Lines from the one containing "Viewport: 1120px width, 771px height." through the last line of the material below: print these exactly, and only these.

**ENTRIES SHOWN**
★ ★ ★ ★ ★ ★ ★

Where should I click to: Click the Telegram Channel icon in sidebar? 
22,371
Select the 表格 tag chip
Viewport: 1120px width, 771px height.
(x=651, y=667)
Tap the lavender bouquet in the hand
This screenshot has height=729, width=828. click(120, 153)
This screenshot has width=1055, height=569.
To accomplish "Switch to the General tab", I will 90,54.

★ ★ ★ ★ ★ ★ ★

**RESPONSE BOX**
Viewport: 1120px width, 771px height.
(x=651, y=667)
Tap the lavender bouquet in the hand
This screenshot has height=729, width=828. click(120, 153)
This screenshot has width=1055, height=569.
To accomplish "Switch to the General tab", I will 90,54.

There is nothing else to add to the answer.